For over six decades, El Camino College has offered a wide variety of academic and cultural opportunities to South Bay residents of all ages. Students earn associate’s degrees, prepare for transfer to four-year institutions, and gain training for the workforce that sustains our South Bay community.

This responsibility guides our focus at the college, even while facing dire economic circumstances and state budget cuts.

As we plan for the future, we recognize emerging trends in the areas of technology, learning environments that reach beyond the classroom, and partnerships and collaborations with business and industry, affording us expanded opportunities for meeting the needs of the changing workplace.

El Camino College is adding to its extensive list of support programs with the launch of a new initiative designed to assist students in their efforts to achieve their goals and graduate with an associate’s degree. According to a recently released report by the Institute for Higher Education Leadership and Policy, 70 percent of students seeking degrees at California’s community colleges did not attain them, nor did they transfer to four-year universities within six years. Our goal is to improve these numbers.

El Camino recently received a $3.24 million Title V (Hispanic Serving Institutions) grant intended to increase graduation rates.

Recent studies indicate that students receiving a degree or certificate from a community college benefit from an 86 percent increase in their wages, from $25,600 to $45,571, within three years of earning their degree. In addition, the Bureau of Labor Statistics estimates that there is a shortage in the nation’s labor force of workers with up to two years of postsecondary education.
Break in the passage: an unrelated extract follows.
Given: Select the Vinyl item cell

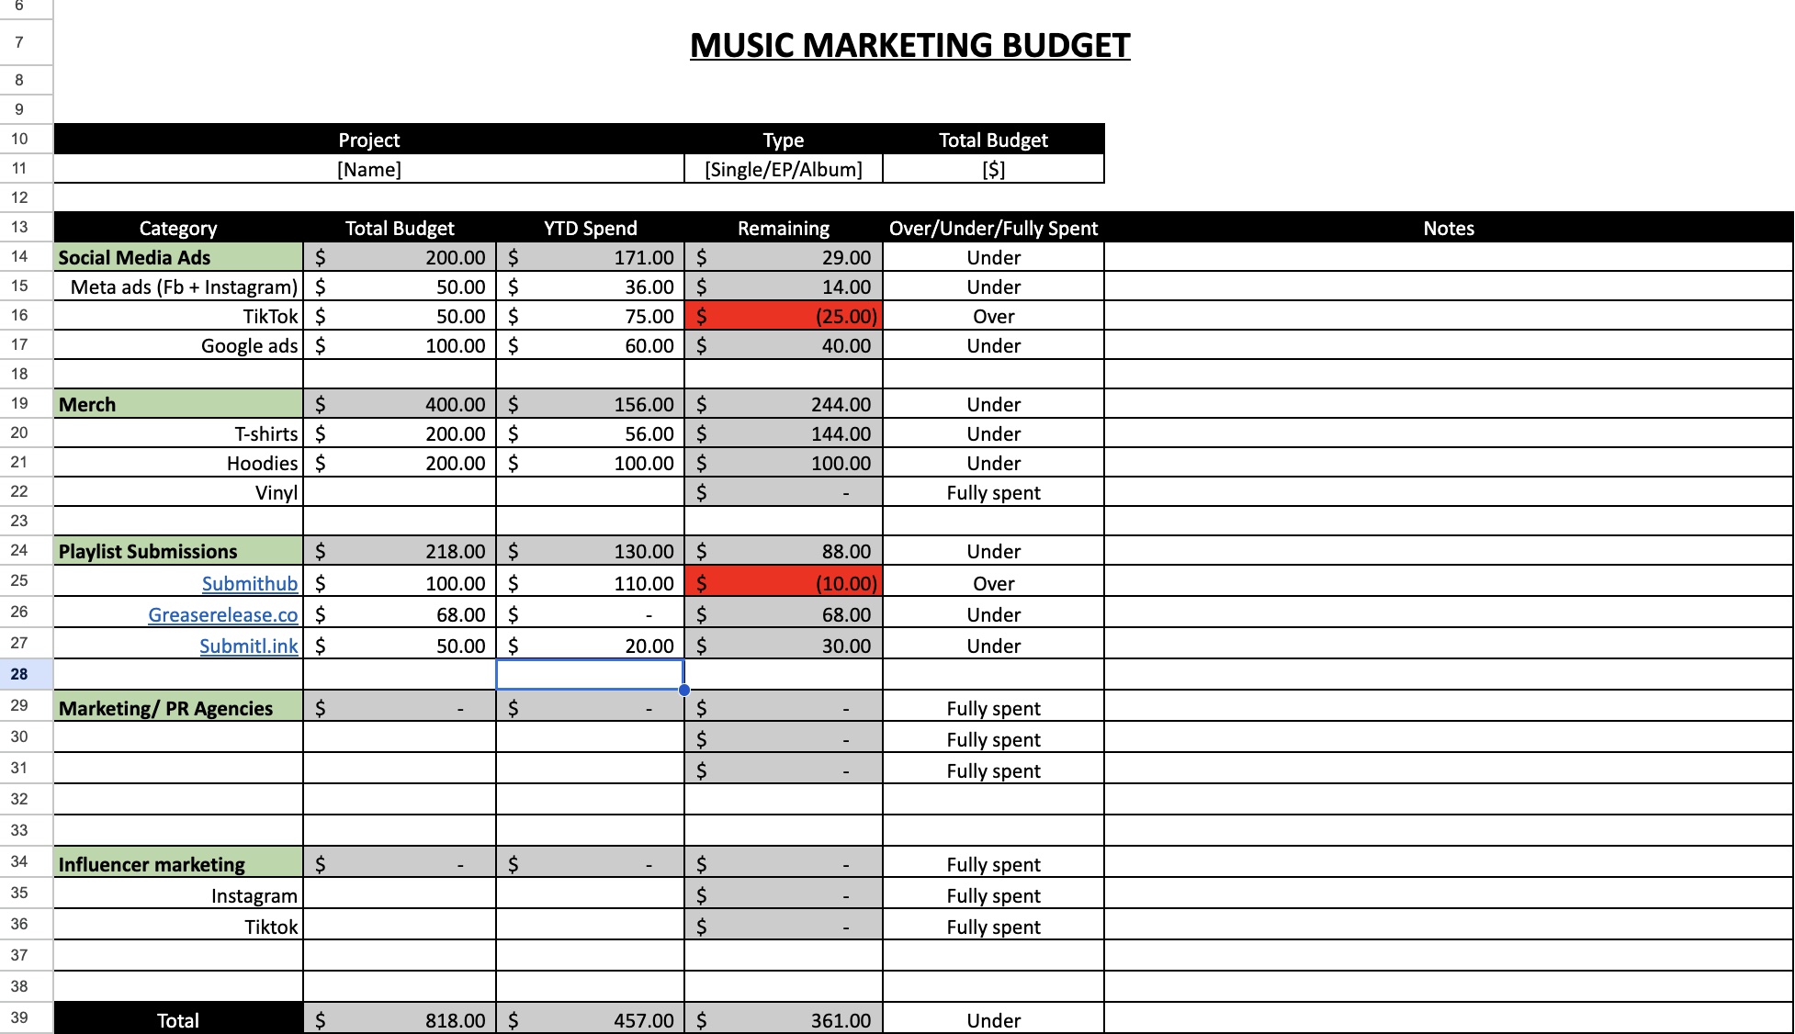Looking at the screenshot, I should point(177,492).
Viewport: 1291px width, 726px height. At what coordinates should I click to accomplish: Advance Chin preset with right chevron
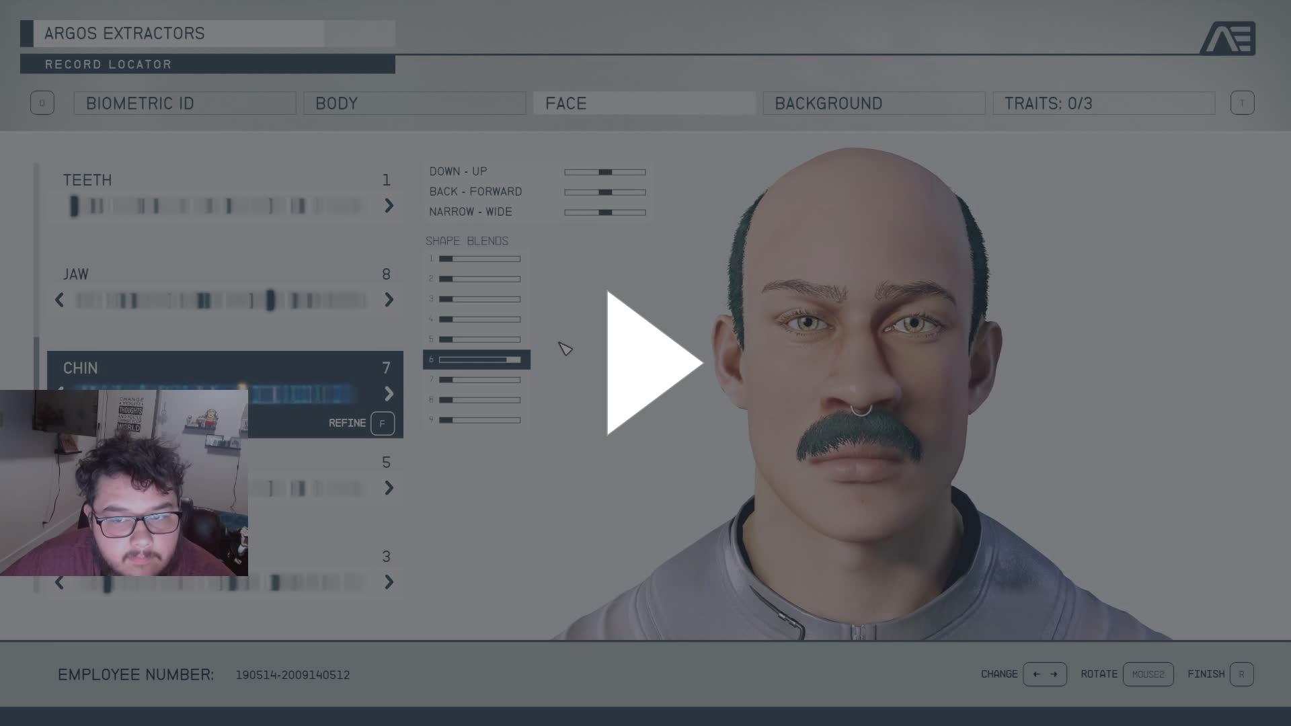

New programs will be established at El Camino College to help strengthen student readiness for the pursuit of the associate degree, while also strengthening student learning and faculty teaching in essential gateway courses such as reading, writing, and mathematics to add to the many other specialized programs.

Students like Vivian Meza will certainly benefit from these programs. Vivian graduated from Narbonne High School in 2006 and attended El Camino College that same fall, enthusiastic to fulfill her dreams to study astronomy. During her first semester, she earned a 3.6 grade point average. But by the second semester, everything had changed and she found her grades slipping while juggling calculus and physics.

That next year she was on a rollercoaster – taking classes and dropping them – becoming more and more frustrated until she finally decided to take some time off and left ECC.

Vivian was on the management track at a restaurant and earning a great salary, but was drawn back to the classroom. She came back to El Camino College last fall. This time, she decided to try MESA (Mathematics, Engineering, and Science Achievement), a program that provides support to students majoring in math or science so they excel academically and transfer to four-year institutions.

Since joining MESA, Vivian has passed all of her classes without dropping a single one. She is now a physics tutor – the same class she dropped years ago. Vivian plans to graduate from ECC in the spring and transfer to UCLA, UC Berkeley, or UC Santa Barbara in the fall. Graduate school will follow.

Vivian says her success came from finding support through tutoring and study groups.

At El Camino College, we believe every student is a success story.